Was höchst heilsam wäre, ist nicht bloß eine virale Herdenimmunisierung, sondern eine postvirale Massenimmunisierung – etwa gegen die Mär vom ungebremsten Mehr, Schneller, Höher, Überall und Jederzeit. Gegen das überstrapazierte Idyll des Selbstverständlichen, Normalen und allzeit Machbaren. Gegen orakelnde Futurologen oder übersichere Alphatiere, die bar jeden Selbstzweifels einer nach Sicherheit lechzenden Herde alles verkaufen, nur nichts „gebildet Hoffnungsvolles“.
Was ebenso nottäte, ist (Selbst-)Vergewisserung. Eine, die vor allem Klarheit in Bezug auf eine sozialethische Kernfrage verschafft: Wollen wir es (weiter) so, wie wir es uns (bisher) eingerichtet haben? Wenn nein: Was müsste anders sein und getan werden – für ein „gutes (postvirales) Leben“? Kollektiv wie individuell. Damit auch Covid2Go nicht weitergeht, sondern dauerhaft vorbei.
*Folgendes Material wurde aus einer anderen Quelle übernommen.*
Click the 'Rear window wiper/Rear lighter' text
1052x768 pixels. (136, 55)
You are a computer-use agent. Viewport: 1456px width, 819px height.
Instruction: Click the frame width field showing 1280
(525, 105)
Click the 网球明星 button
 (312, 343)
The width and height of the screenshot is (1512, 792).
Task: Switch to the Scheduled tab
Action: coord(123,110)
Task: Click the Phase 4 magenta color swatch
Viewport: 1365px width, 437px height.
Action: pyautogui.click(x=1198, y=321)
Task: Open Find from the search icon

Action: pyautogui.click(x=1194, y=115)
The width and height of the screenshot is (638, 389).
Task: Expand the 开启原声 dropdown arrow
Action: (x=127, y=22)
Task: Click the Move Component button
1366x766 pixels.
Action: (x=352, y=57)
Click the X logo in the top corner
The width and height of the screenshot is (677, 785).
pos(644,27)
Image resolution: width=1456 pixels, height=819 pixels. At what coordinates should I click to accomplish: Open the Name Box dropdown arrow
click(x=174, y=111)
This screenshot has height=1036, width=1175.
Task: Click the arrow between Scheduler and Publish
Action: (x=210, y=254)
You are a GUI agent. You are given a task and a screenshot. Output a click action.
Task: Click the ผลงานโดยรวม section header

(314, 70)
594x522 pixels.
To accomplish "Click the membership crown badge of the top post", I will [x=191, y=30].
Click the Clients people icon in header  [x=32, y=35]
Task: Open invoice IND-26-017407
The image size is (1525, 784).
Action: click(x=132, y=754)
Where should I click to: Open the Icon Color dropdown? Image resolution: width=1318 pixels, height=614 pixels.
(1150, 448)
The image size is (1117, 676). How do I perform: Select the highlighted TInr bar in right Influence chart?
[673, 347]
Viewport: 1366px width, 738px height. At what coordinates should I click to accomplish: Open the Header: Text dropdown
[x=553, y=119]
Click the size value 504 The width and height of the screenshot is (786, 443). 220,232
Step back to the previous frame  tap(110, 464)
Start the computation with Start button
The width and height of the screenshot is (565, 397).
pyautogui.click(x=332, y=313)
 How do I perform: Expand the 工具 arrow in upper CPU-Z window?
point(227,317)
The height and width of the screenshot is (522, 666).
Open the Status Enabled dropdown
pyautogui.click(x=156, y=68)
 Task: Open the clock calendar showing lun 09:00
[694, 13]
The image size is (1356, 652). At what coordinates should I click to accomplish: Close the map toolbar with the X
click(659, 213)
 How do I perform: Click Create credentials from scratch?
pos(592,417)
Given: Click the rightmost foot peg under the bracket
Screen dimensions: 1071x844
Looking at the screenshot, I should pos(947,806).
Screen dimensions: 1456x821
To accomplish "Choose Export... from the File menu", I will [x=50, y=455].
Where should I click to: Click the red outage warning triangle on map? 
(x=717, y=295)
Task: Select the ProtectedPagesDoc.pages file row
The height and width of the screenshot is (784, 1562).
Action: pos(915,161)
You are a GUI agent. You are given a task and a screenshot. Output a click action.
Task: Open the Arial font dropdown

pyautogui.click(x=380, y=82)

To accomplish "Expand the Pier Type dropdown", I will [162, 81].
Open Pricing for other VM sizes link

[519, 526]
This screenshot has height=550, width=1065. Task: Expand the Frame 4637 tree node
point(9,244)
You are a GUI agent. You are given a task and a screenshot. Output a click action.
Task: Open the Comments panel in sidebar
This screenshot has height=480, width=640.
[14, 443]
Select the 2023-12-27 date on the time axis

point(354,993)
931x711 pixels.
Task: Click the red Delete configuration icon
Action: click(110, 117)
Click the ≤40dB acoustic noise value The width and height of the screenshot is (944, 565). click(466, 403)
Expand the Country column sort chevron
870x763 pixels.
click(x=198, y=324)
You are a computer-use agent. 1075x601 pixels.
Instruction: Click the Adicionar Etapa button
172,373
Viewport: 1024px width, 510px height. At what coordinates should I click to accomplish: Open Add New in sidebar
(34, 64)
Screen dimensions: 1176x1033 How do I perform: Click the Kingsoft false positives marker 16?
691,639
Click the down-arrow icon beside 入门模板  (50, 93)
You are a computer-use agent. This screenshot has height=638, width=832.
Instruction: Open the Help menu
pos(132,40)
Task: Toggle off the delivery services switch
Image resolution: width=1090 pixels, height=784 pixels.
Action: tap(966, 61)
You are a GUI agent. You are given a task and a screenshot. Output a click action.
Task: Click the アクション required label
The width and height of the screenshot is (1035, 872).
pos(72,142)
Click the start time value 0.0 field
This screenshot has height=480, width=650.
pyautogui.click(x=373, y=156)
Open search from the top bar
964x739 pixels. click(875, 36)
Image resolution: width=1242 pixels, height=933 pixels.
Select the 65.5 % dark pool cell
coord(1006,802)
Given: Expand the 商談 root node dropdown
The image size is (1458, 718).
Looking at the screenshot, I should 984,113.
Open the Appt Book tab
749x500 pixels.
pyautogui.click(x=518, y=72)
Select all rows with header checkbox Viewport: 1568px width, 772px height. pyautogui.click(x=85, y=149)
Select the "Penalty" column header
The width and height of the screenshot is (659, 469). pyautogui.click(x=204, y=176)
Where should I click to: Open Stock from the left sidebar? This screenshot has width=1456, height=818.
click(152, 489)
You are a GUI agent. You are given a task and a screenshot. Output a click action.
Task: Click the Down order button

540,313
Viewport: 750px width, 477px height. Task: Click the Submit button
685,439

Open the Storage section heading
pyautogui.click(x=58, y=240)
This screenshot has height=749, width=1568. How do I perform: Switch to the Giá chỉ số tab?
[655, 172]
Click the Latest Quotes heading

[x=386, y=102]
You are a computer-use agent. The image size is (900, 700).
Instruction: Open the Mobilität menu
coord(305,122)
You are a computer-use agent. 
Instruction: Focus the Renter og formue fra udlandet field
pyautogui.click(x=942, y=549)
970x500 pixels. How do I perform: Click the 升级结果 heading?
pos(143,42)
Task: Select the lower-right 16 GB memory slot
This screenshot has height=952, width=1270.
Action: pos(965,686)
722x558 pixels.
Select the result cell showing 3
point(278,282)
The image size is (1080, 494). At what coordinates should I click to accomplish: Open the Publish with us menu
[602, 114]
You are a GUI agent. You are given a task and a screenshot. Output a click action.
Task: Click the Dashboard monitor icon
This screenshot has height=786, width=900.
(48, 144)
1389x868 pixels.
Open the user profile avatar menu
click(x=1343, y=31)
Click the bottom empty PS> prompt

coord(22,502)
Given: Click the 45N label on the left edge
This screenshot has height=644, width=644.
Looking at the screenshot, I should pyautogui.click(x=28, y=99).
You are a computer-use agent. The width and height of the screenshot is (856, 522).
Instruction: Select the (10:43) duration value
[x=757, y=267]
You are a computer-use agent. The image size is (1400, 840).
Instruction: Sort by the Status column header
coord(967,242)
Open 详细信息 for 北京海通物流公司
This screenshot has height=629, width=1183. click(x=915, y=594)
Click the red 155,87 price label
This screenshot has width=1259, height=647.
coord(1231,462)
Krisen wie Corona & Co brauchen keine blauäugigen Optimisten, auch keine Pessimisten in Schockstarre, sondern Possibilisten mit klugem Möglichkeitssinn und Courage. Dabei ist Mut vor allem auch eine Tugend des Herzens. Herz heißt ja lat. cor – deshalb bedeutet Courage: Beherztheit. Eine „gebildete Hoffnung“ ist demnach auch eine beherzte Hoffnung. Eine, die uns die Augen öffnet, solange Geschäfte geschlossen haben. Und eine, die sie uns nicht wieder verschließt, wenn alle Türen wieder wie gewohnt weit offen sind.
Mag. Dr. Franz J. Schweifer, Zeitforscher & Temposoph, Stv. Vorsitzender „Verein zur Verzögerung der Zeit“
8. Juni 2020
Sehr geehrter Herr Mag. Dr. Schweifer,
wenn der Lesakt zu einem Genuss, Sprache nicht nur inhaltlich, sondern auch in ihrem Schliff zur Erfahrung wird, dann sollte auch das Erwähnung finden – um auf Ihren Beitrag, in dem Sie die gegenwärtige Realität ganzheitlich wie differenziert kritisch reflektieren und analysieren, zu antworten.
Ein prospektiver Beitrag, der sich mit Gewinn auf allen Rezeptionsebenen lesen lässt.
Mit freundlichen Grüßen
Nicole Winkler-Krämmer
Danke für Ihre so positive Resonanz. Das freut meine temposophische Zeit(forscher)Seele. FJS
Lieber Franz! Ein sehr lesenswerter Artikel!
Ich beziehe mich auf die klugen Possibilisten mit Möglichkeitssinn und Mut. Dazu ein Beispiel:
In meinem Haus hat Corona zu mehr Sensibilität, Gesprächen und solidarischem Handeln zwischen uns Oldies und zwischen alt und jung geführt. Vermutlich gab es diesen Effekt an vielen gesellschaftlichen Orten!
Wie kann dieses Mögliche nachhaltiger und umfassender werden? Meine Vermutung wäre, dass das lokale Ereignis sich globaler niederschlagen müsste und umgekehrt die globalen Einsichten auf die lokalen rückwirken. Das könnte auch den notwendigen Mut machen, den wir brauchen werden!
Danke auch an Philipp LERNER für deine ermutigende Rückmeldung. Possibilismus pur.